MRI findings of elevated intracranial pressure in cerebral venous thrombosis versus idiopathic intracranial hypertension with transverse sinus stenosis

Authors: Ridha MA, Saindane AM, Bruce BB, Riggeal BD, Kelly LP, Newman NJ, Biousse V.

PURPOSE: To determine whether MRI signs suggesting elevated intracranial pressure (ICP) are preferentially found in patients with idiopathic intracranial hypertension (IIH) than in those with cerebral venous thrombosis (CVT).
METHODS: Among 240 patients who underwent standardized contrast-enhanced brain MRI/MRV at our institution between 9/2009 and 9/2011, 60 with abnormal imaging findings on MRV were included: 27 patients with definite IIH, 2 patients with presumed IIH, and 31 with definite CVT. Medical records were reviewed, and imaging studies were prospectively evaluated by the same neuroradiologist to assess for presence or absence of transverse sinus stenosis (TSS), site of CVT if present, posterior globe flattening, optic nerve sheath dilation/tortuosity, and the size/appearance of the sella turcica.
RESULTS: 29 IIH patients (28 women, 19 black, median-age 28, median-body mass index, 34) had bilateral TSS. 31 CVT patients (19 women, 13 black, median-age 46, median-BMI 29) had thrombosis of the sagittal (3), sigmoid (3), cavernous (1), unilateral transverse (7), or multiple (16) sinuses or cortical veins (1). Empty/partially-empty sellae were more common in IIH (3/29 and 24/29) than in CVT patients (1/31 and 19/31) (p<0.001). Flattening of the globes and dilation/tortuosity of the optic nerve sheaths were more common in IIH (20/29 and 18/29) than in CVT patients (13/31 and 5/31) (p<0.04).
CONCLUSION: Although abnormal imaging findings suggestive of raised ICP are more common in IIH, they are not specific for IIH and are found in patients with raised ICP from other causes such as CVT.

Imaging signs in idiopathic intracranial hypertension: Are these signs seen in secondary intracranial hypertension too?

Authors: Hingwala DR, Kesavadas C, Thomas B, Kapilamoorthy TR, Sarma PS.

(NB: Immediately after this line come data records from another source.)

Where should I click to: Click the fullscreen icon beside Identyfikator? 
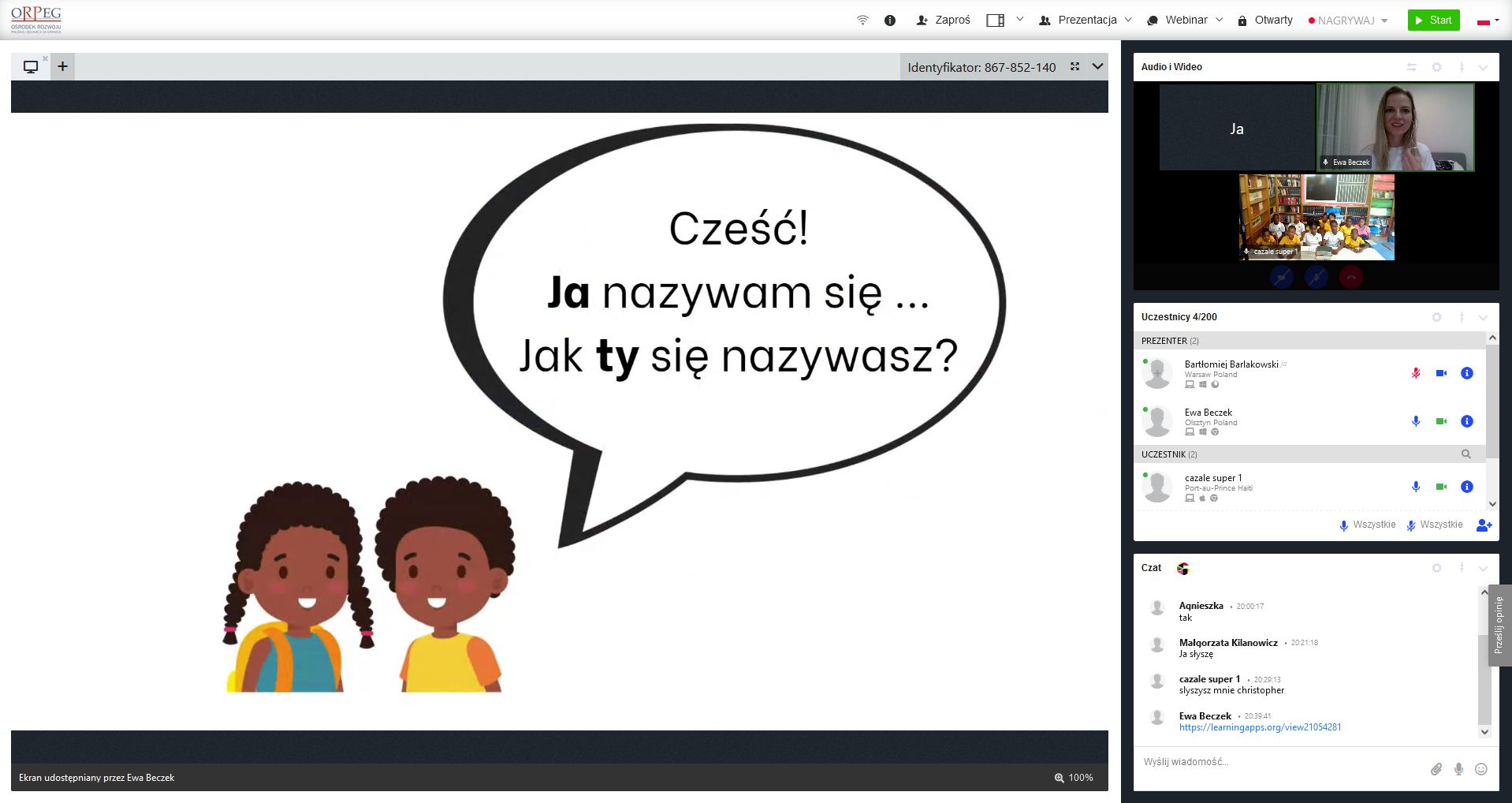[1074, 67]
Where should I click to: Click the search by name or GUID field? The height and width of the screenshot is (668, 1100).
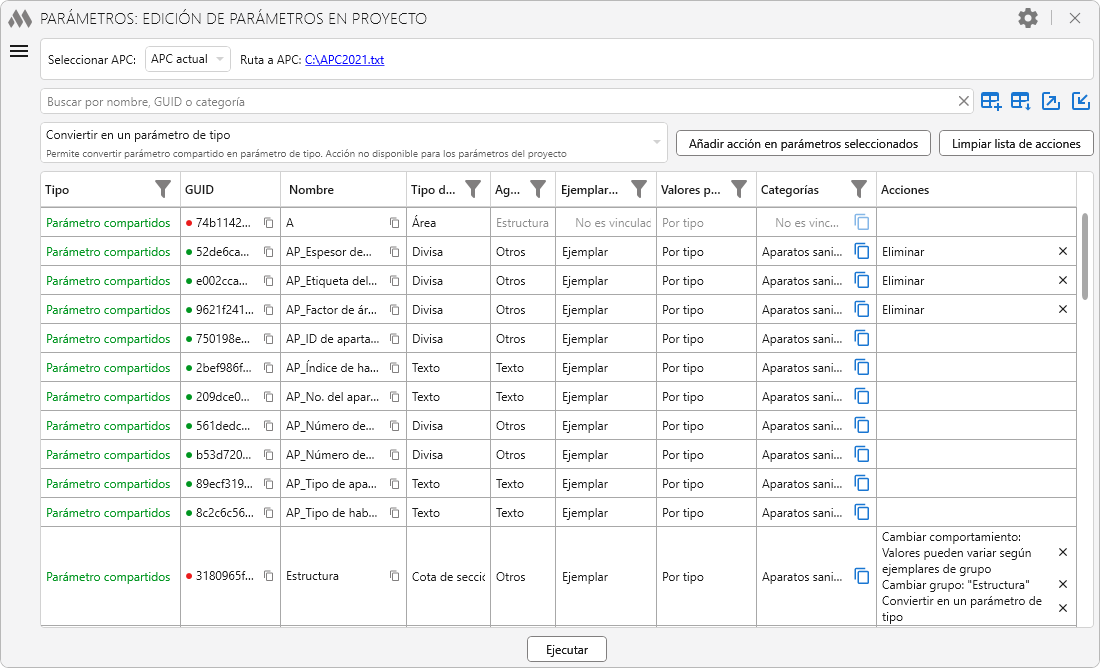(x=500, y=101)
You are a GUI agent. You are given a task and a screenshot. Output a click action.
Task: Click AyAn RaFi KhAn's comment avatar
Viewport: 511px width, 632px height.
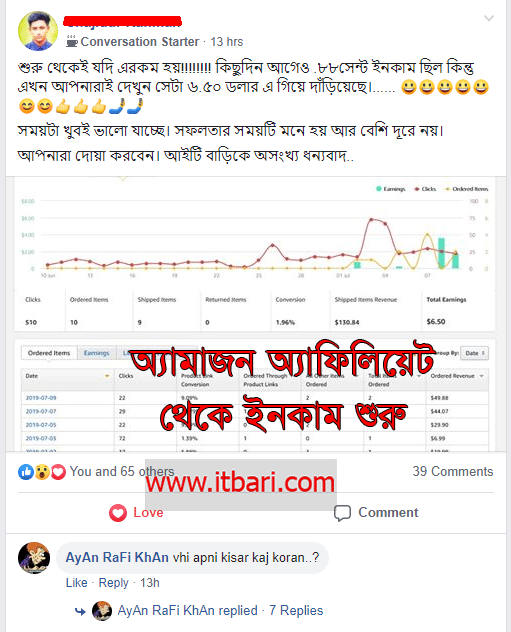coord(34,558)
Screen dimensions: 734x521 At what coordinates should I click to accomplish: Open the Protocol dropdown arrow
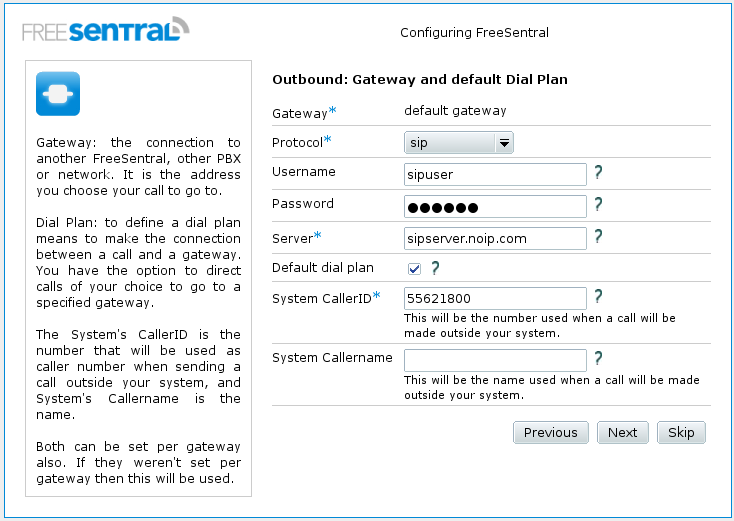click(x=504, y=143)
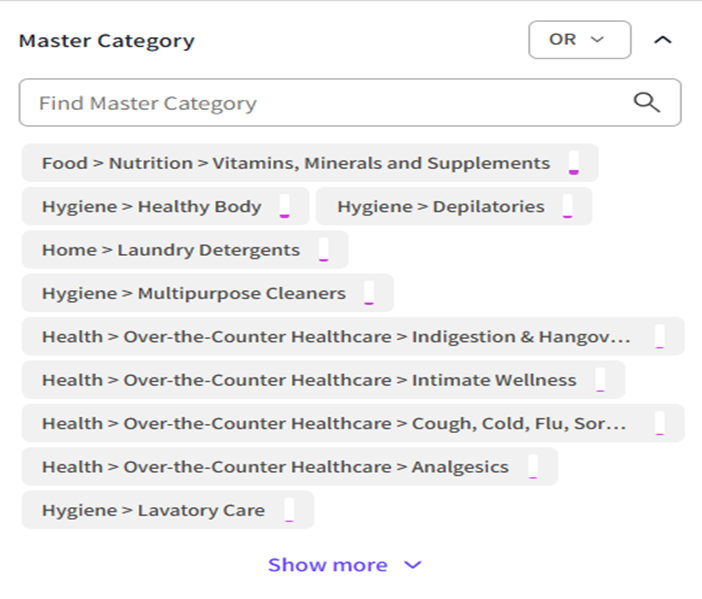Pick the Health > Analgesics category chip
The width and height of the screenshot is (702, 599).
click(275, 467)
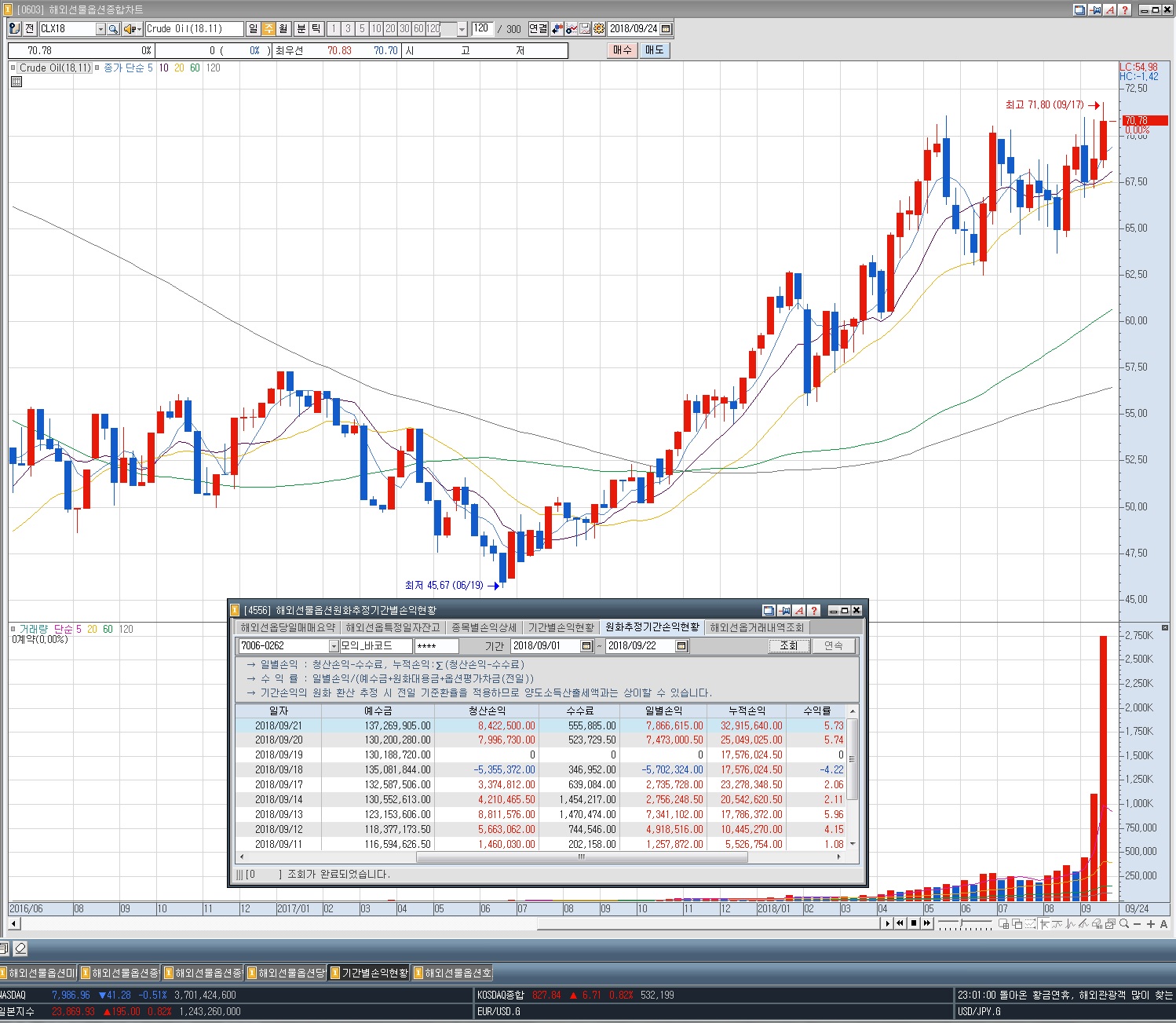Switch chart to monthly (월) period
Image resolution: width=1176 pixels, height=1023 pixels.
click(283, 29)
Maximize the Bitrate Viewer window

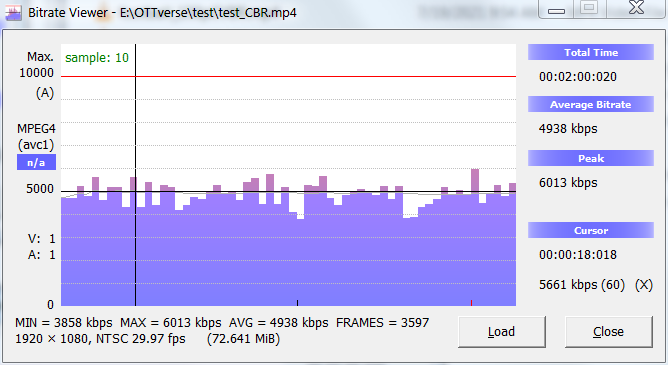(589, 9)
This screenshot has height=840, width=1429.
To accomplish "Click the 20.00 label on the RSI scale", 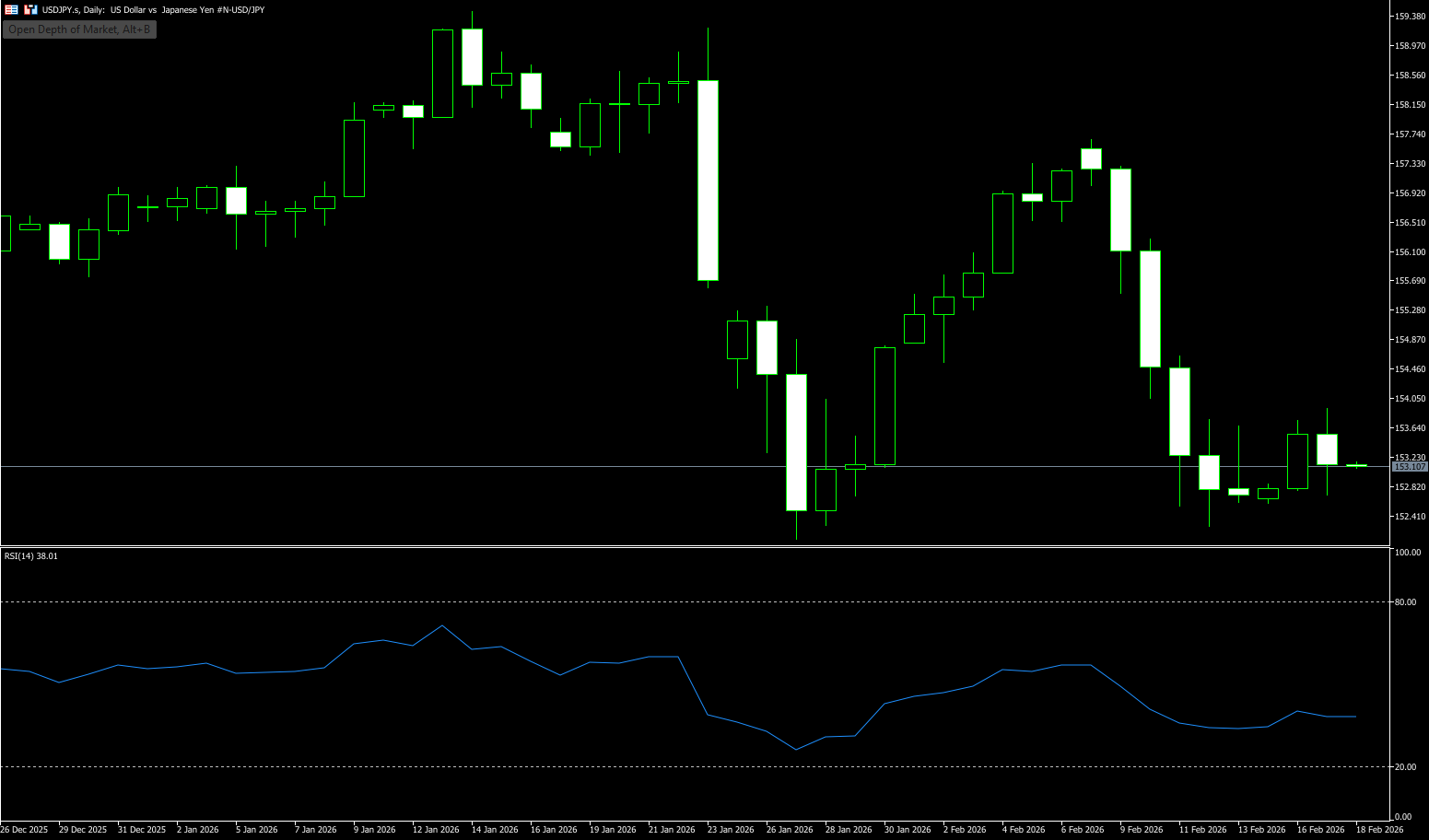I will 1406,767.
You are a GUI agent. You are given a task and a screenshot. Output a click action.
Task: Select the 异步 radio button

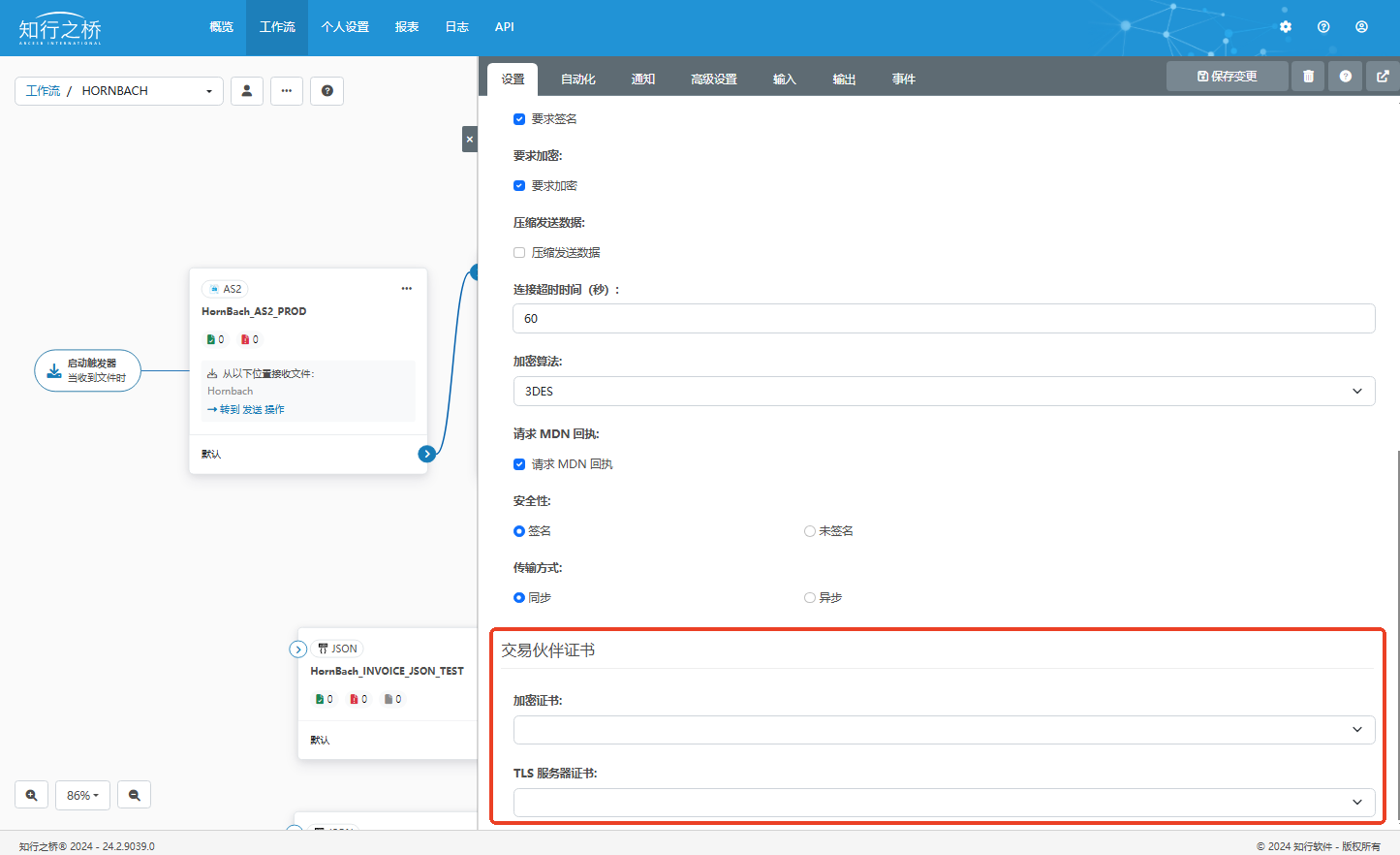(810, 598)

BACKGROUND: The purpose of this study was to evaluate the difference in the occurrence of the various "traditional" imaging signs of intracranial hypertension (IIH) on magnetic resonance imaging (MRI) in patients with idiopathic (IIH) and secondary intracranial hypertension.
MATERIALS AND METHODS: In a retrospective analysis, the MRI findings of 21 patients with IIH and 60 patients with secondary intracranial hypertension (41 with tumors; 19 with intracranial venous hypertension) were evaluated for the presence or absence of various "traditional" imaging signs of IIH (perioptic nerve sheath distention, vertical buckling of optic nerve, globe flattening, optic nerve head protrusion and empty sella) using the Fisher's exact test. Odds ratios were also calculated. Statistical Package for the Social Sciences version 17.0 was used for statistical analysis. Subgroup analysis of the IIH versus tumors and IIH versus venous hypertension were performed.
RESULTS: Optic nerve head protrusion and globe flattening were significantly associated with IIH. There was no statistically significant difference in the occurrence of rest of the findings. On subgroup analysis, globe flattening and optic nerve head protrusion occurred significantly more often in IIH than in tumors. However, there was no statistically significant difference in the occurrence of any of these findings in patients with IIH and venous hypertension.
CONCLUSIONS: IIH is a diagnosis of exclusion. While secondary causes of raised intracranial pressure (ICP) have obvious clinical findings on MRI, some conditions like cerebral venous thrombosis may have subtle signs and differentiating between primary and secondary causes may be difficult. In the absence of any evident cause of raised ICP, presence of optic nerve head protrusion or globe flattening can suggest the diagnosis of IIH.